TNT should change their old motto: with the new original ten-episode mystery series “Murder in the First,” the don’t knew drama, they knew it. Very past tense. It’s the latest police procedural from Steven Bochko (“NYPD Blue”) teamed with Yale-educated Eric Lodal — and it’s so meta that it actually seems like a TV Show that exists in a tangential slice within another movie, like the Kristen Bell’s TV vehicle in “Forgetting Sarah Marshall.”
“Murder in the First,” first, is a police procedural with an initial moderately grisly murder in San Francisco (cue establishing shot of Golden Gate Bridge) that sets off an investigation by an unlikely Starsky & Hutch that will last out the entire season through investigation, arrest and trial. The unlikely partners that will ultimately grow closer than most married couples are Terry English (Taye Diggs of “Private Practice” and “Chicago”) and Hildy Mulligan (Kathleen Robertson, best known for “Beverly Hills, 90210”).
Who names someone Hildy Mulligan these days? It’s such a screenwriter’s grab. It sounds like a stenographer in “The Front Page.”
[Related: Why David Tennant Slays ‘The Escape Artist’]
But the show has worse problems, despite having a Silicone Valley villain played by Draco Malfoy aka Tom Felton, an obvious devil with blue eyes (or blue contacts). So obvious, we have to guess he didn’t do it — although I’m not sticking around to find out.
They lost me at the set-up: Terry’s wife is dying of cancer — and he just cannot handle it. OK: we get it. This will be the spiritual bruise he shoulders throughout the series. Hey, there, lonely man, lonely man. So, her character is dying of cancer to define him — therefore she is an absolute saint.
The show starts with Terry at his wife’s bedside, then talking to her white bespectacled doctor who couldn’t be clearer that she’s stage four plus pancreatic. This is it, man, think of her not you and go hospice. But Terry, as he agonizes at his desk (having a hissy fit when he cannot open a drawer), in his car behind rain-splashed windows and by her bed, just won’t let her go gently into the night. Which makes him seem like a big git because this poor pale woman in a hospital bed has to comfort him and stroke his bald head and tell him the story of how she first fell in love with him on a roller coaster when he showed his fear. And she’s the one that’s effing dying!
I’m so enamored of the harder-boiled, more grounded Danish “The Bridge” and the French “Spiral,” shows where the initial murder leads to season-long investigation and police team bonding/fraying. In contrast, “Murder in the First” strikes me like the “Guiding Light” version of a police procedural. Every emotion is so telegraphed, every bit of dialog so overdrawn, so many scenes are used to make each point that it’s almost like watching American TV with English subtitles. When [spoiler alert] Terry’s wife finally passes, he gets the news at a crime scene which is meant to be edgy because there is a nude blonde posed face down on a flight of stairs, her insouciant bottom in plain sight. So, the news: he takes it with a classic stagger, hand feeling for a piece of furniture to steady himself, bowed head, one juicy tear.

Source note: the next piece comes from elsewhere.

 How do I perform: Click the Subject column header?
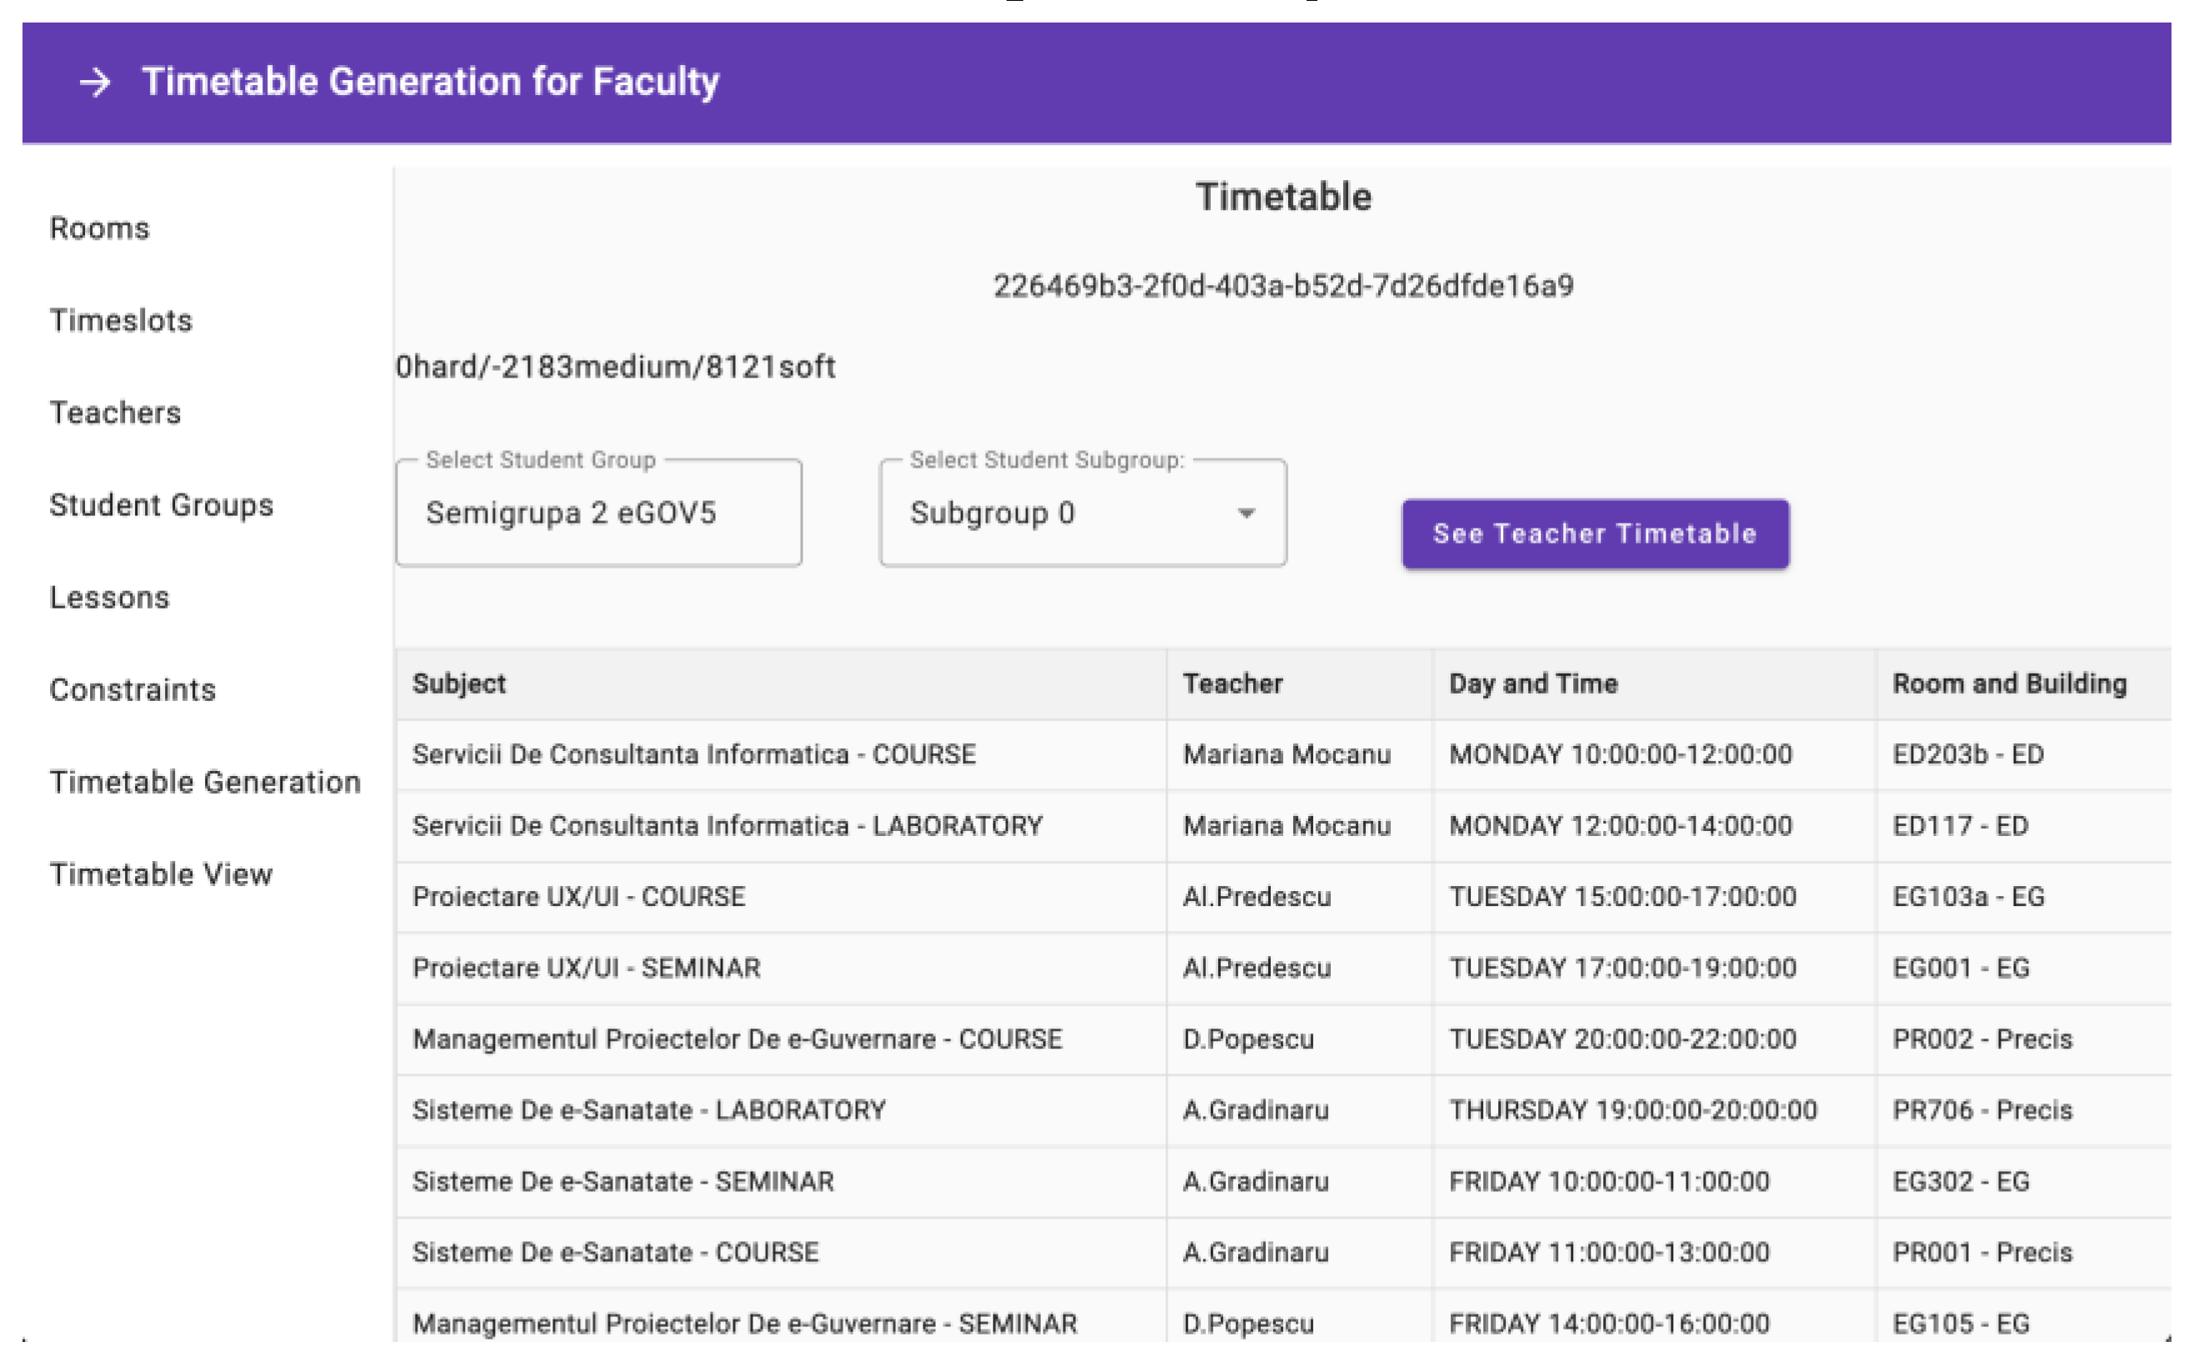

We get it — and don’t even get me started on Hildy’s character and how the divorced single mum jumps out of bed, awoken by a call from her deadbeat ex, and goes through her rushed morning routine in a perky music-driven montage. She shakes her expensively tousled, streaked blond hair, grabs her cutie patootie school-aged daughter, shoves a gun in her own waistband, stops for a cheery-bye at the school bus, and then arrives at the station with two hours worth of professional make-up covering any flaw she might possibly have.
Truth is: the make-up is the flaw. By definition, the flaws make this kind of show interesting. Because isn’t the capacity to commit murder the ultimate flaw in human nature? The society’s will to rectify it our redemption?